TEXT SEGMENT:
Publishers Weekly - Publisher's Weekly
Rabbi David Small, after 25 years at the Barnard's Crossing Temple, resigns in order to launch a Judaic studies department at Windermere College in Boston. Happily, Kemelman hasn't resigned from his engaging, skillfully plotted mysteries (Friday the Rabbi Slept Late; Saturday the Rabbi Went Hungry). In this one, the temple board duly hires a new rabbi. He jogs! In shorts! His wife is a lawyer! And he eventually becomes a suspect in a murder that links village and city as surely as do the snowy Boston and state roads. A fierce Thanksgiving storm figures heavily here-affecting people's movements and their cars, and delivering up a corpse in a snowbank. The victim's identity is not a surprise; nor is the killer's, but reasoning out the intricate means and motive calls for the rabbi's trademark pilpul. Vintage Kemelman-clean prose, quiet wit, absorbing characters and revealing conversations, with David's discourses on Judaism as fascinating as ever. (Mar.)
Library Journal
Kemelman began his "Rabbi" series with Friday the Rabbi Slept Late (1964). Now, with seven million books in the series in print, comes this latest installment in which the venerable Rabbi Small investigates the death of an English professor.
Kirkus Reviews
The big news is that since leaving his suburban congregation (The Day the Rabbi Resigned, 1992, etc.), Rabbi David Small has landed another job. His new post as Professor of Judaica at Boston's Windermere College gives Kemelman license to indulge his disdain (never far beneath the surface in his Nicky Welt stories and elsewhere) for the most obvious types of academic snobbery and vacuity. Here, the main beneficiary of his satiric gaze is Prof. Malcolm Kent (né Mike Canty), médiocrité grise of Windermere's English department. Besides not knowing his right hand from his left, Kent is a groper (of his junior colleague Sarah McBride), a platonic adulterer (with his longtime manicurist, Lorraine Bixby), a Peeping Tom (on Susan Selig, Esq.), and, once dead, a confounded nuisance: His corpse has the temerity to get found in almost exactly the spot that Dana Selig, the new rabbi, had promised to toss him after his wife caught the savant at her window. It's this last twist, of course, that brings Rabbi Small into the case, where he operates as colorlessly and effectively as you'd expect.
A feast of understatementthough Windermere College, where an unlettered dolt can wangle tenure for a colleague with a few well- placed words, seems to be operating out of a time warp.

THE TASK:
Duplicate the stretch of the reviews of the Rabbi Small mystery from "A feast of understatementthough" through "a time warp.", word for word. The material that comes next isn't needed for anything here.

INFORMATION PROVIDED:
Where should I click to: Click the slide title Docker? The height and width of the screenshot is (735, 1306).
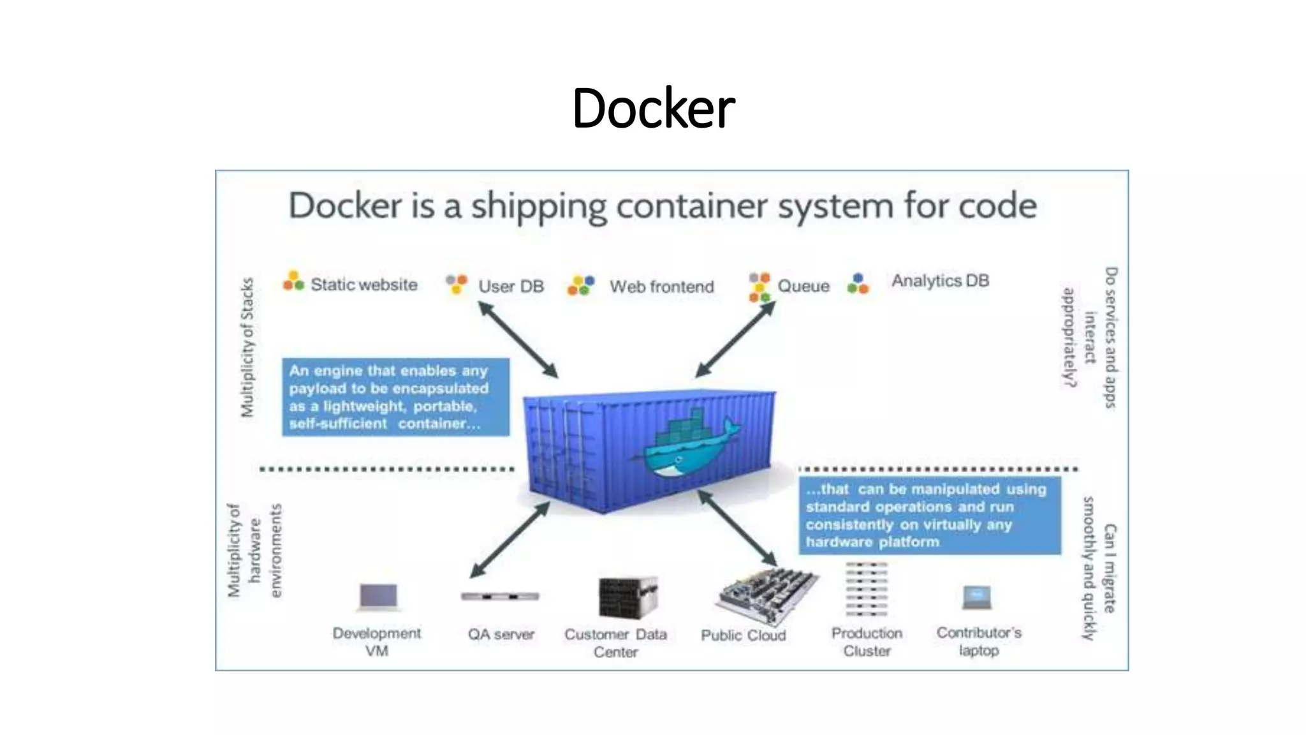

ANSWER SECTION:
A feast of understatementthough Windermere College, where an unlettered dolt can wangle tenure for a colleague with a few well- placed words, seems to be operating out of a time warp.